Ella enarcó la ceja y pensó un poco, y entonces fue consciente. Sonrió y se echó a reír.

- Es increíble. Hacía años que no estábamos aquí. Qué casualidad, ¿no crees?

- Tal vez no es tanta casualidad... - dijo él, que vio el momento ideal.

- ¿A qué te refieres? - preguntó ella, sin entender a su amigo, que le miraba con un brillo especial en los ojos.

Estaba nervioso, algo raro en él. Pero le daba un aire adorable a su salvaje y atractivo aspecto habitual. Scorpius se había convertido en un chico guapísimo con los años, y tenía locas a casi todas las chicas de Hogwarts. Eso le ponía muy nerviosa. Pero, afortunadamente para ella, parecía no importarle y las ignoraba completamente.

- Pues... que no creo que sea una casualidad que quiera darte esto justo en este sitio - dijo, sacando un paquete rectangular de la espalda y tendiéndoselo a la chica - Ábrelo.

Ella, obedeciendo, rompió cuidadosamente el papel azul añil y sacó del interior de éste un libro algo desgastado.

- "Los cuentos de Beedle el Bardo" - leyó Rose.
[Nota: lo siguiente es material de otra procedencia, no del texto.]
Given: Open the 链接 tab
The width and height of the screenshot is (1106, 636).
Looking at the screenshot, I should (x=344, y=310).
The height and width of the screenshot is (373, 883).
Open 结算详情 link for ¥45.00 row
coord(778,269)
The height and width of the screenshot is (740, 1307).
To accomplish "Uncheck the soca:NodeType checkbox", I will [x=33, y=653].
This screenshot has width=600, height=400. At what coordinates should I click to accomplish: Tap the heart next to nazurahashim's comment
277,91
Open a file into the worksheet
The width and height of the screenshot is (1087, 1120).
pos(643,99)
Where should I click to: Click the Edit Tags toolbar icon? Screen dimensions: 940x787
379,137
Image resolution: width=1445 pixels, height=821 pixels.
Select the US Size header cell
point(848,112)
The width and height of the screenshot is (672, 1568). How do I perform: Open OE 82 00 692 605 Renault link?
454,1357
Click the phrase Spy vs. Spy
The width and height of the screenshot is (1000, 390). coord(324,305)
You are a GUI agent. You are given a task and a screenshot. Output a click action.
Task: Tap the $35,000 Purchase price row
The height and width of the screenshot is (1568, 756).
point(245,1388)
- Es mi ejemplar - explicó -. ¿Puedes creerte que al final nunca lo había traído de casa? Hasta las Navidades pasadas.

- ¿Y por qué ahora?

- Lo necesitaba.

- ¿Y por qué me lo das?

- Anda, ¿por qué no dejas de hacer preguntas y me lees el primer cuento que leímos juntos? - dijo, poniendo una sonrisa pícara.

Rose conocía a su amigo y sabía que tramaba algo, así que no hizo más preguntas y abrió el libro por el cuento de "El corazón peludo del brujo".

Pero la página estaba en blanco.

- Está en blanco - dijo, mirándole.

- Vuelve a mirar - le indicó el rubio.

Ella bajó la mirada y observó, atenta, cómo las letras iban apareciendo una detrás de otra.

Pero no era la fábula del brujo. No. Era otra historia. Su historia. O, por lo menos, la versión de Scorpius de su vida juntos durante los últimos seis años.

Cada momento vivido estaba ahí, apareciendo ante los ojos de Rose. Y ella leía, emocionada y estupefacta, cómo Scorpius había estado enamorado de ella durante tanto tiempo.

Las últimas palabras que aparecieron fueron la fecha de ese día, el 23 de enero, seguido por una frase.

"Y ella dijo..."

Entonces, Rose levantó la mirada y se encontró con Scorpius, plantado en el mismo sitio donde seis años antes se habían conocido, con la misma sonrisa infantil que le regaló el Scorpius de 11 años.

- Y ella dijo... - repitió Scorpius, esperando la respuesta a una pregunta que no era necesario formular.

Rose dejó el libro a su lado y se levantó. Lentamente, se acercó a su amigo y, a escasos centímetros de su cara, murmuró:

-Ella dijo que sí.

Y Scorpius la besó, consiguiendo así lo que le había deseado tanto tiempo.